GIVEN INSTRUCTION » Output the lines of the items below as a JSON list of strings, one string per line, omitting blank lines.

═══ PROVIDED RECORDS ═══

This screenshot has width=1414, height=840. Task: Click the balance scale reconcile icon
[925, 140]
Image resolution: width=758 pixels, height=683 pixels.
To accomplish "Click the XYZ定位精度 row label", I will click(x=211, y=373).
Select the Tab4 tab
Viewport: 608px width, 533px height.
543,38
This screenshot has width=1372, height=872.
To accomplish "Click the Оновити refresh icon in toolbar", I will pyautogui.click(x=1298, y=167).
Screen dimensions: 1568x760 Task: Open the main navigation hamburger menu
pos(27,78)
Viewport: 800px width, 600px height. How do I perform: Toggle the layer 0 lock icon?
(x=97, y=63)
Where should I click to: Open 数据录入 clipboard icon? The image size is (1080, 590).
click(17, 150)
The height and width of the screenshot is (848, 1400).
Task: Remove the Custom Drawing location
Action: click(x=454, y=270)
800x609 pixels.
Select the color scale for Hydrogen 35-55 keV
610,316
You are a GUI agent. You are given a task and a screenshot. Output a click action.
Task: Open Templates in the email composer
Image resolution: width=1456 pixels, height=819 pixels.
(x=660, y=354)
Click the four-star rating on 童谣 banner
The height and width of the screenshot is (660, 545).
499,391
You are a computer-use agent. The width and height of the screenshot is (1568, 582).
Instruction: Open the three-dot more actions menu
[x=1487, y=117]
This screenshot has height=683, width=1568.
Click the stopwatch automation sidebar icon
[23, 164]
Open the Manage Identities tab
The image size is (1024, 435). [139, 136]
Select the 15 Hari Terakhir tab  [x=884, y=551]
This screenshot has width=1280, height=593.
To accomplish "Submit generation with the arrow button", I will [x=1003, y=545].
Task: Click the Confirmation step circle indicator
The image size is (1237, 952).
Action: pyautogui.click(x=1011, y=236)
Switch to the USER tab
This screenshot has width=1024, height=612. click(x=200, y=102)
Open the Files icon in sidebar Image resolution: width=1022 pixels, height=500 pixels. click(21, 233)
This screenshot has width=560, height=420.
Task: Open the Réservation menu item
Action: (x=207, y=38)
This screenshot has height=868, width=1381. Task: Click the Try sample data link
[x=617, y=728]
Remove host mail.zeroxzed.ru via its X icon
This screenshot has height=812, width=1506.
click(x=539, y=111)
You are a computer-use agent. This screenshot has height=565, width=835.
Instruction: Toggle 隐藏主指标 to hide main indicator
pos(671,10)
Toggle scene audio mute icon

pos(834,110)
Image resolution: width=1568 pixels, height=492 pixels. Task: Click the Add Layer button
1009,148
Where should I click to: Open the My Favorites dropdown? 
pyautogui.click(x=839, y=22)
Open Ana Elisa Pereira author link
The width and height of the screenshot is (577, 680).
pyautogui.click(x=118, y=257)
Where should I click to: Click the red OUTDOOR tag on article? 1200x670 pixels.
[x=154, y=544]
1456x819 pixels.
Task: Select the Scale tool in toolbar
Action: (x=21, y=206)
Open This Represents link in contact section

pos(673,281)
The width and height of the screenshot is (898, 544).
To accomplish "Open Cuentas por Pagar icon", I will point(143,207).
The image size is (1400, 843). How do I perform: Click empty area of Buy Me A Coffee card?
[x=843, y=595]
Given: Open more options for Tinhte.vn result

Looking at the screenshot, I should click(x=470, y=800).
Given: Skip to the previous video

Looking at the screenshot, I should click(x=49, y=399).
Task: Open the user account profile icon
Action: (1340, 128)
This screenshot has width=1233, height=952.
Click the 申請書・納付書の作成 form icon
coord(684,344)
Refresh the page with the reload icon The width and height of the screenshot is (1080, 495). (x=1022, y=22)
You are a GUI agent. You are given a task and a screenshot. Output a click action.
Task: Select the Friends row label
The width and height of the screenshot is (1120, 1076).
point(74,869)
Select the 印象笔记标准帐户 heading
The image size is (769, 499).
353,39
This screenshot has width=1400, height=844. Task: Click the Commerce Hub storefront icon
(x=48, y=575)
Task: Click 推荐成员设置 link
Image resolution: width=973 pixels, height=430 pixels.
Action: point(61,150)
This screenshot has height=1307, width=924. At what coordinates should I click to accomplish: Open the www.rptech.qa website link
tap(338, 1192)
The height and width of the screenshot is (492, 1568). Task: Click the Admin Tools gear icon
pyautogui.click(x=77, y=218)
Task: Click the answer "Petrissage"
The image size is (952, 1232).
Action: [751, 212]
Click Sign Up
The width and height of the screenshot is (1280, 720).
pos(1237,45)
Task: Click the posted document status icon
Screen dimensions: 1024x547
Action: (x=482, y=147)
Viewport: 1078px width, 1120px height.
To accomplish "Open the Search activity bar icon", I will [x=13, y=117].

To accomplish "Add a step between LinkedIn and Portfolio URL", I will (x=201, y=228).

═══

RESPONSE TO THIS EXERCISE »
[
  "This screenshot has width=1414, height=840. Task: Click the balance scale reconcile icon",
  "[925, 140]",
  "Image resolution: width=758 pixels, height=683 pixels.",
  "To accomplish \"Click the XYZ定位精度 row label\", I will click(x=211, y=373).",
  "Select the Tab4 tab",
  "Viewport: 608px width, 533px height.",
  "543,38",
  "This screenshot has width=1372, height=872.",
  "To accomplish \"Click the Оновити refresh icon in toolbar\", I will pyautogui.click(x=1298, y=167).",
  "Screen dimensions: 1568x760 Task: Open the main navigation hamburger menu",
  "pos(27,78)",
  "Viewport: 800px width, 600px height. How do I perform: Toggle the layer 0 lock icon?",
  "(x=97, y=63)",
  "Where should I click to: Open 数据录入 clipboard icon? The image size is (1080, 590).",
  "click(17, 150)",
  "The height and width of the screenshot is (848, 1400).",
  "Task: Remove the Custom Drawing location",
  "Action: click(x=454, y=270)",
  "800x609 pixels.",
  "Select the color scale for Hydrogen 35-55 keV",
  "610,316",
  "You are a GUI agent. You are given a task and a screenshot. Output a click action.",
  "Task: Open Templates in the email composer",
  "Image resolution: width=1456 pixels, height=819 pixels.",
  "(x=660, y=354)",
  "Click the four-star rating on 童谣 banner",
  "The height and width of the screenshot is (660, 545).",
  "499,391",
  "You are a computer-use agent. The width and height of the screenshot is (1568, 582).",
  "Instruction: Open the three-dot more actions menu",
  "[x=1487, y=117]",
  "This screenshot has height=683, width=1568.",
  "Click the stopwatch automation sidebar icon",
  "[23, 164]",
  "Open the Manage Identities tab",
  "The image size is (1024, 435). [139, 136]",
  "Select the 15 Hari Terakhir tab  [x=884, y=551]",
  "This screenshot has width=1280, height=593.",
  "To accomplish \"Submit generation with the arrow button\", I will [x=1003, y=545].",
  "Task: Click the Confirmation step circle indicator",
  "The image size is (1237, 952).",
  "Action: pyautogui.click(x=1011, y=236)",
  "Switch to the USER tab",
  "This screenshot has width=1024, height=612. click(x=200, y=102)",
  "Open the Files icon in sidebar Image resolution: width=1022 pixels, height=500 pixels. click(21, 233)",
  "This screenshot has width=560, height=420.",
  "Task: Open the Réservation menu item",
  "Action: (x=207, y=38)",
  "This screenshot has height=868, width=1381. Task: Click the Try sample data link",
  "[x=617, y=728]",
  "Remove host mail.zeroxzed.ru via its X icon",
  "This screenshot has height=812, width=1506.",
  "click(x=539, y=111)",
  "You are a computer-use agent. This screenshot has height=565, width=835.",
  "Instruction: Toggle 隐藏主指标 to hide main indicator",
  "pos(671,10)",
  "Toggle scene audio mute icon",
  "pos(834,110)",
  "Image resolution: width=1568 pixels, height=492 pixels. Task: Click the Add Layer button",
  "1009,148",
  "Where should I click to: Open the My Favorites dropdown? ",
  "pyautogui.click(x=839, y=22)",
  "Open Ana Elisa Pereira author link",
  "The width and height of the screenshot is (577, 680).",
  "pyautogui.click(x=118, y=257)",
  "Where should I click to: Click the red OUTDOOR tag on article? 1200x670 pixels.",
  "[x=154, y=544]",
  "1456x819 pixels.",
  "Task: Select the Scale tool in toolbar",
  "Action: (x=21, y=206)",
  "Open This Represents link in contact section",
  "pos(673,281)",
  "The width and height of the screenshot is (898, 544).",
  "To accomplish \"Open Cuentas por Pagar icon\", I will point(143,207).",
  "The image size is (1400, 843). How do I perform: Click empty area of Buy Me A Coffee card?",
  "[x=843, y=595]",
  "Given: Open more options for Tinhte.vn result",
  "Looking at the screenshot, I should click(x=470, y=800).",
  "Given: Skip to the previous video",
  "Looking at the screenshot, I should click(x=49, y=399).",
  "Task: Open the user account profile icon",
  "Action: (1340, 128)",
  "This screenshot has width=1233, height=952.",
  "Click the 申請書・納付書の作成 form icon",
  "coord(684,344)",
  "Refresh the page with the reload icon The width and height of the screenshot is (1080, 495). (x=1022, y=22)",
  "You are a GUI agent. You are given a task and a screenshot. Output a click action.",
  "Task: Select the Friends row label",
  "The width and height of the screenshot is (1120, 1076).",
  "point(74,869)",
  "Select the 印象笔记标准帐户 heading",
  "The image size is (769, 499).",
  "353,39",
  "This screenshot has width=1400, height=844. Task: Click the Commerce Hub storefront icon",
  "(x=48, y=575)",
  "Task: Click 推荐成员设置 link",
  "Image resolution: width=973 pixels, height=430 pixels.",
  "Action: point(61,150)",
  "This screenshot has height=1307, width=924. At what coordinates should I click to accomplish: Open the www.rptech.qa website link",
  "tap(338, 1192)",
  "The height and width of the screenshot is (492, 1568). Task: Click the Admin Tools gear icon",
  "pyautogui.click(x=77, y=218)",
  "Task: Click the answer \"Petrissage\"",
  "The image size is (952, 1232).",
  "Action: [751, 212]",
  "Click Sign Up",
  "The width and height of the screenshot is (1280, 720).",
  "pos(1237,45)",
  "Task: Click the posted document status icon",
  "Screen dimensions: 1024x547",
  "Action: (x=482, y=147)",
  "Viewport: 1078px width, 1120px height.",
  "To accomplish \"Open the Search activity bar icon\", I will [x=13, y=117].",
  "To accomplish \"Add a step between LinkedIn and Portfolio URL\", I will (x=201, y=228)."
]